I always feel bad for the employees who don't get to work with their undercover boss and get free shit just for doing their jobs.

this.

i liked the first couple episodes then it lost is appeal. you have a executive getting ridiculed for a menial labor job that he has never done in his life. then like other people said these employees spill their life's darkest secrets and failures to a complete stranger over a 15 min coffee break oh and lets not forget to throw in some egregious infraction where the "under cover boss" has to blow his cover to correct the situation right there on the spot....
 
It's entertaining. Probably, definitely stages.
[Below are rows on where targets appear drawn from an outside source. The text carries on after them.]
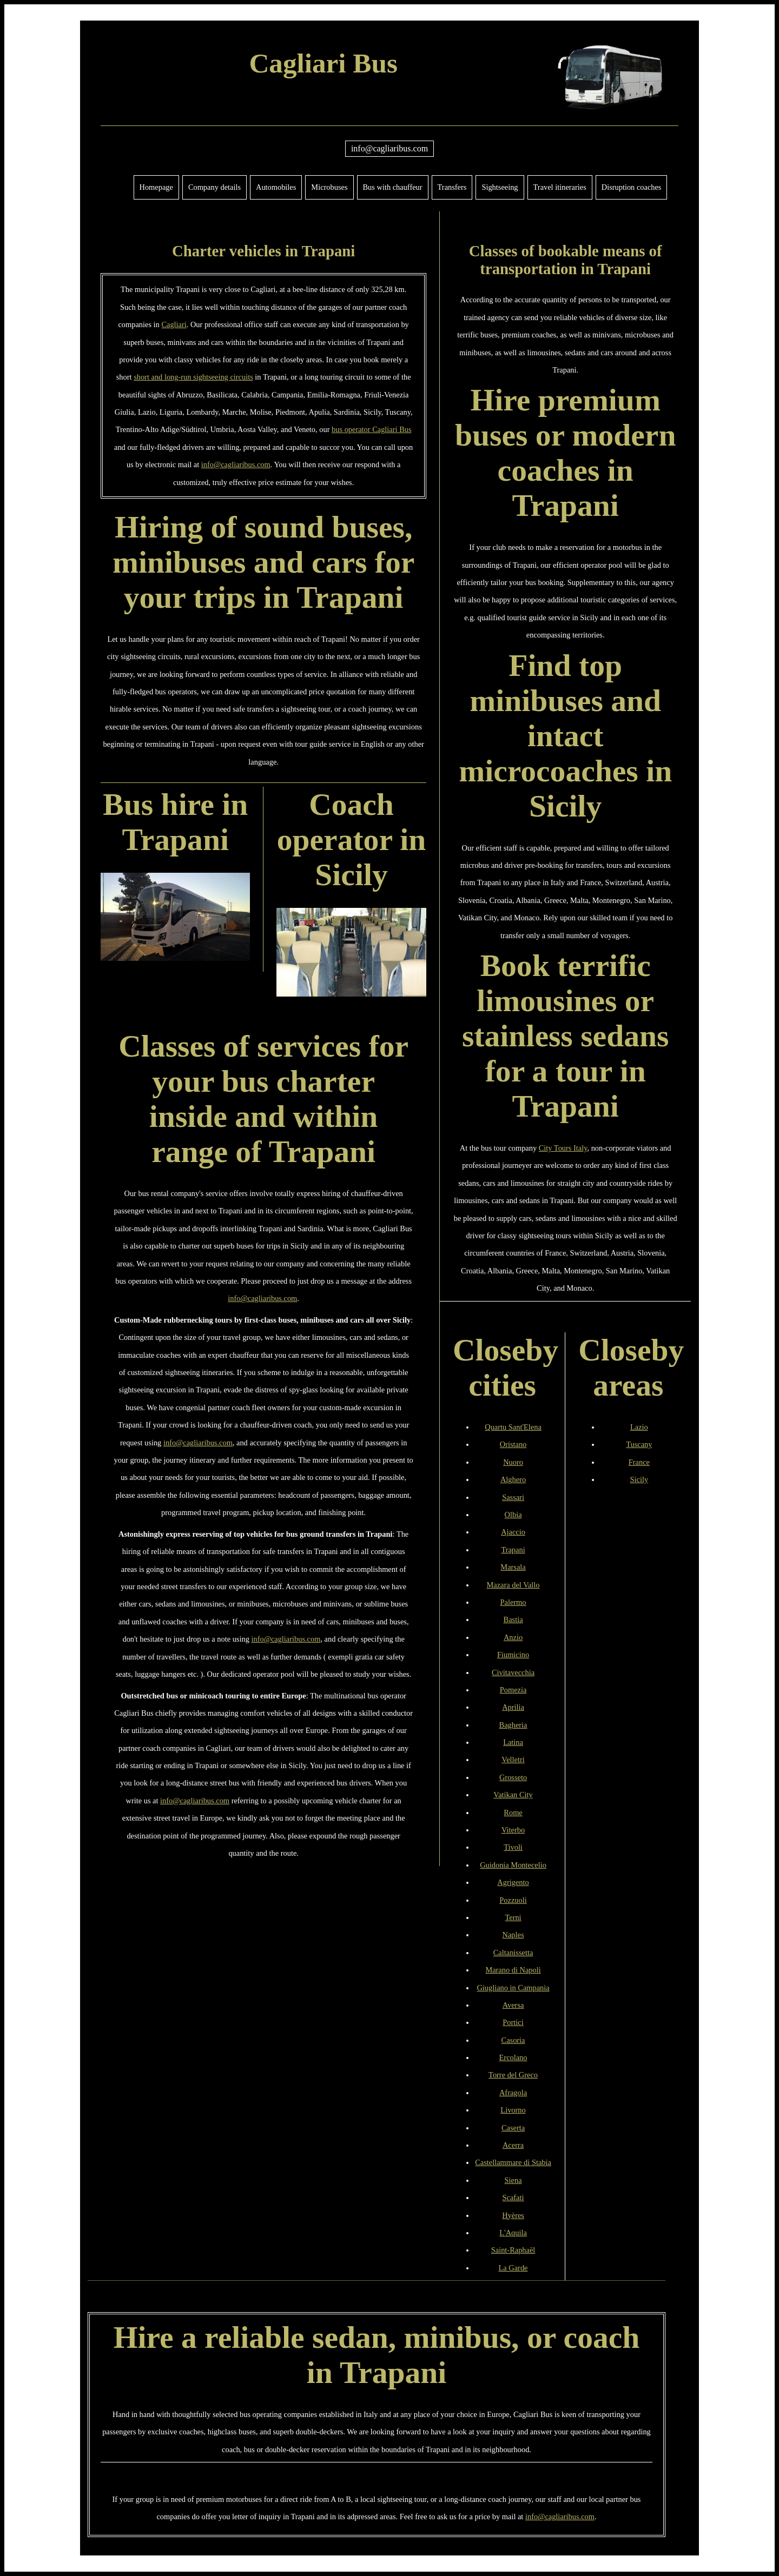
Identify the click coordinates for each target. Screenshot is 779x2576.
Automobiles (276, 187)
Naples (513, 1934)
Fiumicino (513, 1654)
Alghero (513, 1479)
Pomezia (513, 1689)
Like how non-TV do you have to be to not know that such a show exists anymore?

And the premise they usually used is "Don does not know Mark is really the CEO because he's been told that this is a reality show about a retiree trying to compete for a new job".

It's free advertising for the company...
 
Go to a company - ANY company with a lot of entry level jobs in the U.S. Poll the employees and see how many of them have heard of Undercover Boss. For the premise of "this is a documentary" to work, you have to find a company where no one has heard of Undercover Boss. Sure, it might have worked for one season, but after that, you'd have to be pretty naive to believe it isn't highly scripted (more highly than in the first season.)
 
My company was on the first season of Undercover Boss (won't tell you which one, you'll have to guess). I am close enough to some of the higher-ups, some that were on the show, that I can tell you it wasn't staged.
 
My company was on the first season of Undercover Boss (won't tell you which one, you'll have to guess). I am close enough to some of the higher-ups, some that were on the show, that I can tell you it wasn't staged.

i know i know!!!
 
My company was on the first season of Undercover Boss (won't tell you which one, you'll have to guess). I am close enough to some of the higher-ups, some that were on the show, that I can tell you it wasn't staged.

Hooters! 🙂
 
My company was on the first season of Undercover Boss (won't tell you which one, you'll have to guess). I am close enough to some of the higher-ups, some that were on the show, that I can tell you it wasn't staged.

How do they explain the camera crew to the employees then? Just curious.